As the master danced in the unraveling of her impossible question, he realized he was no longer afraid. The concept itself had no meaning here inside her heart.
Was there still at times in his explorations pain? Hunger? Rage? Most certainly.
Did he sputter and cough as she dragged him occasionally into her salty seas and held him under a little too long out of her own devilish delight? I will show you where.
But did he sulk at it? No! He turned right back around, smiled at her devilish grin, and pressed his mouth to hers as they both tumbled back into the surf. His full unraveling had left no part of him shakable in her drenching downpours. And she delighted in having him marvel at her questions, and she opened all flowers to him, knowing he was no longer there to prove anything to her or himself.
For he, in finding her heart, in finding the birthplace of the wind, of the most unknowable question, had come to know something about it yet.
He did not survive off of the sweet smell of her roses. Nor would he perish in her earthquakes. He stood instead, through all of it, from the depth of his own knowings and not knowings, holding the beauty of every twist and turn of her question.
And so they went on together, dancing and exploring. He made love to her in the rain and carried her through the desert sun. He met her crying eyes and raging screams and joyful laughter with the embrace of one who feels the truth of things deeply. The truth of both answers and questions.
And she filled his heart with so much wonder and adventure, that everyday he could explore new parts of her and him, and of the land they cultivated together.
Until one day he remembered back to a time that seemed ages ago, faded as through from a dream. He remembered the day he had set forth with two desires. To find a maiden to share his knowings with, and to know how to share them.

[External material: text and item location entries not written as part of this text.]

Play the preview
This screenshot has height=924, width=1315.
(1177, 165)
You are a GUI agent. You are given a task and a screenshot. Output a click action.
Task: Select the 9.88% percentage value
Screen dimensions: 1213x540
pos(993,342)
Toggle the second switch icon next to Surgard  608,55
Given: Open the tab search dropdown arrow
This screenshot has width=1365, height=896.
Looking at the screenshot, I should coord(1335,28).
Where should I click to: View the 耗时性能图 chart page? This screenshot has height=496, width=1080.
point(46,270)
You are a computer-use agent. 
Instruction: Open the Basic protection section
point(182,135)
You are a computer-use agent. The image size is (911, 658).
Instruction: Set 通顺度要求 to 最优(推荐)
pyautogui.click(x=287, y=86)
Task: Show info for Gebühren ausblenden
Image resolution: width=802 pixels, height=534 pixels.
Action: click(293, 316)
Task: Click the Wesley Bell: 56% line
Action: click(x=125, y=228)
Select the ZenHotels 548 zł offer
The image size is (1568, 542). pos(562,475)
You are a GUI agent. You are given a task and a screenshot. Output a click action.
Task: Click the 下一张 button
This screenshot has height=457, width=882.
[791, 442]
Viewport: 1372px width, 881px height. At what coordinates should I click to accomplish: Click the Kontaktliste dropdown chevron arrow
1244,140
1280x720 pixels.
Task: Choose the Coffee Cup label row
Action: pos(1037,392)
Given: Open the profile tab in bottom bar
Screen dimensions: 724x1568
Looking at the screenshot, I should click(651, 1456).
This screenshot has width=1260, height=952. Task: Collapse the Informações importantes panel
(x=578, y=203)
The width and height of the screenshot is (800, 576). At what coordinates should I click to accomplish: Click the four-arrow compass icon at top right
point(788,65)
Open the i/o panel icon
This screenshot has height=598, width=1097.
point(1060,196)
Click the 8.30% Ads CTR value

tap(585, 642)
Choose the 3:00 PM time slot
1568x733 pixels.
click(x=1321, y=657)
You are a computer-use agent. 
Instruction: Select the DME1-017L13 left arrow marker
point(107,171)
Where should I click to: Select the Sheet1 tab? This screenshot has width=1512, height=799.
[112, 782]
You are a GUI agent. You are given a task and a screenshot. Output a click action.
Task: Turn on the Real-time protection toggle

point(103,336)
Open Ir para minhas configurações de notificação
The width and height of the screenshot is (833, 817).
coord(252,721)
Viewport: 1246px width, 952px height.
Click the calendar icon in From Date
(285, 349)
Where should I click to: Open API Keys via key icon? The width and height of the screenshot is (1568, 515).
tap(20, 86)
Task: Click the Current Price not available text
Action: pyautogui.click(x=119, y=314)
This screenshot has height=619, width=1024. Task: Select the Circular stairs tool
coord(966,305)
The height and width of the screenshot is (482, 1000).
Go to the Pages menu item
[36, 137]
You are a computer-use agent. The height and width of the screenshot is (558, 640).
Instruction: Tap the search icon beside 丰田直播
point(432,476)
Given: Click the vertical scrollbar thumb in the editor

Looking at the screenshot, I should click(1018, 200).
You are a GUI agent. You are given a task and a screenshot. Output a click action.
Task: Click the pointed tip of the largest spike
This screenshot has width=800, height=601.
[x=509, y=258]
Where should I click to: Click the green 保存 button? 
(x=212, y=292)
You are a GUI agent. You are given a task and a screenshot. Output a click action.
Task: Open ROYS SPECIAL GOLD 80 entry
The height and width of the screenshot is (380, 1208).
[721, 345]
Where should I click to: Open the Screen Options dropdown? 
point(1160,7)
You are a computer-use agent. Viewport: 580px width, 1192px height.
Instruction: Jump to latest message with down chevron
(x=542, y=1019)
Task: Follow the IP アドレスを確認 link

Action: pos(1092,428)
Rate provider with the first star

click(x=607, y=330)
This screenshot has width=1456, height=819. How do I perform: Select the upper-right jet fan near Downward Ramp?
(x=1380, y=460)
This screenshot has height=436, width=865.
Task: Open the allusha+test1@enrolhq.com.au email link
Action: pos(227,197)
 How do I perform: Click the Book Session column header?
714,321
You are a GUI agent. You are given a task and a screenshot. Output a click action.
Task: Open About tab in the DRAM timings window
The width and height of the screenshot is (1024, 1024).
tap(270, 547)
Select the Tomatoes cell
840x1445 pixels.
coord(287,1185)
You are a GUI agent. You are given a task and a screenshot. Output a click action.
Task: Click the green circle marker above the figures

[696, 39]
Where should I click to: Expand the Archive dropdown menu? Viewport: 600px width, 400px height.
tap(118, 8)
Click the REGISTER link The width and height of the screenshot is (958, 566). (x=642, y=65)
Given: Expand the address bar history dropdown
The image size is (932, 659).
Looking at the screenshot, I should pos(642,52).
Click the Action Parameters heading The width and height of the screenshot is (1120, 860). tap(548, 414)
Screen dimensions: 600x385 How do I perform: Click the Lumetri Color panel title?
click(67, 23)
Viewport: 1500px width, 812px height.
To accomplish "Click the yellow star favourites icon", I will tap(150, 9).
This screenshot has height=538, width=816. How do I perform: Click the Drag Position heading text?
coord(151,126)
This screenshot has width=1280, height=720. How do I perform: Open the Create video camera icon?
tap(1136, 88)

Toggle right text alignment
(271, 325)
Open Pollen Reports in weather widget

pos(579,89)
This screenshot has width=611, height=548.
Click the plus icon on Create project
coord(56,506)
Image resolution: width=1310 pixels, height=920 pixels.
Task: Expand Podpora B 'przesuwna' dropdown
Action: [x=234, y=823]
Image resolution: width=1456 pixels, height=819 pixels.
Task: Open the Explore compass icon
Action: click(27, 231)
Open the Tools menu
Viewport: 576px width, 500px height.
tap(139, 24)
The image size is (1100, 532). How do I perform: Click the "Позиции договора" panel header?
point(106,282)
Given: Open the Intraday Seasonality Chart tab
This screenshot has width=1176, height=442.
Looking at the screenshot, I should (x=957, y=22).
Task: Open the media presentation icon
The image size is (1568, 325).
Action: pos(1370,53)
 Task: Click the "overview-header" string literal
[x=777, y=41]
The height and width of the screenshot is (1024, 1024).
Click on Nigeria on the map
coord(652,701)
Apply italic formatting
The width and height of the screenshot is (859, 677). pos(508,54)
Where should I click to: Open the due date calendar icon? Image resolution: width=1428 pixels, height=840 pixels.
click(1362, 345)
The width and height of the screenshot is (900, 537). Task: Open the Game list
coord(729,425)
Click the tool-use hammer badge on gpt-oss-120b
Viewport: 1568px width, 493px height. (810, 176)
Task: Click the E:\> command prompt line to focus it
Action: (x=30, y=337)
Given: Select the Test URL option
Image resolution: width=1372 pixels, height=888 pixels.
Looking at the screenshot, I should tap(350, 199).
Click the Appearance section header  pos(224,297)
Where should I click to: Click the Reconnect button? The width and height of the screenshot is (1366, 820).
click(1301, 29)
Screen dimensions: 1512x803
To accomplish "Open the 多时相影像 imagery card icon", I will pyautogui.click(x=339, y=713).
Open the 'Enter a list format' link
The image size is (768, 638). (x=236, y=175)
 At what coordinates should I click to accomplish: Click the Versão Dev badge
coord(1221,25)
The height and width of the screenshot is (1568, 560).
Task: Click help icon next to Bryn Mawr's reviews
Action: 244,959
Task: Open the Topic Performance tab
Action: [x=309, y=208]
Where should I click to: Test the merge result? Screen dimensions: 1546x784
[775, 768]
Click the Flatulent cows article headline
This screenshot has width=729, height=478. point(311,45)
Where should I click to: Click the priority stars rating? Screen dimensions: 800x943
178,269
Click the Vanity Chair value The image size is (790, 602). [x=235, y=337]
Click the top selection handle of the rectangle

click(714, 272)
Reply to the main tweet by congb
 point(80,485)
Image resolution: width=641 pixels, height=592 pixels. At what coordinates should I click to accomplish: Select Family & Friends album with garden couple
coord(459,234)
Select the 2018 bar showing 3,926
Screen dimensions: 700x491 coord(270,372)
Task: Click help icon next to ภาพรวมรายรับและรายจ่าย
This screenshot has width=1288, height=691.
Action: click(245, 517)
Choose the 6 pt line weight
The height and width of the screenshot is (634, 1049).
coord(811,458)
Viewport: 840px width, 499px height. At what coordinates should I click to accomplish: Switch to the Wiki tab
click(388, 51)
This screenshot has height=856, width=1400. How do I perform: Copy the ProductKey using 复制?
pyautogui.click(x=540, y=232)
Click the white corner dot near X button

And he realized he had found what he was looking for, though not as expected. No, he did not find out how to articulate his knowings. He found that which is far more brilliant than an answer. He found the birthplace of a never-ending question. And what’s more, he had found it inside the very heart and essence of the maiden he came to love, and inside his own.
He did not fear her anymore, and so he did not fear all things. For as the master of answers and the maiden of questions lay softly, unfurling their hearts to one another, their threads were truly tied up together and what once was two hearts became one. The hiding and seeking, the asking and telling, the knowing and the mystery. They had fallen in love with the dance that binds us all to the tumbling on of time. The same question at the center of her heart and his.
And they rejoiced to sing it ever on.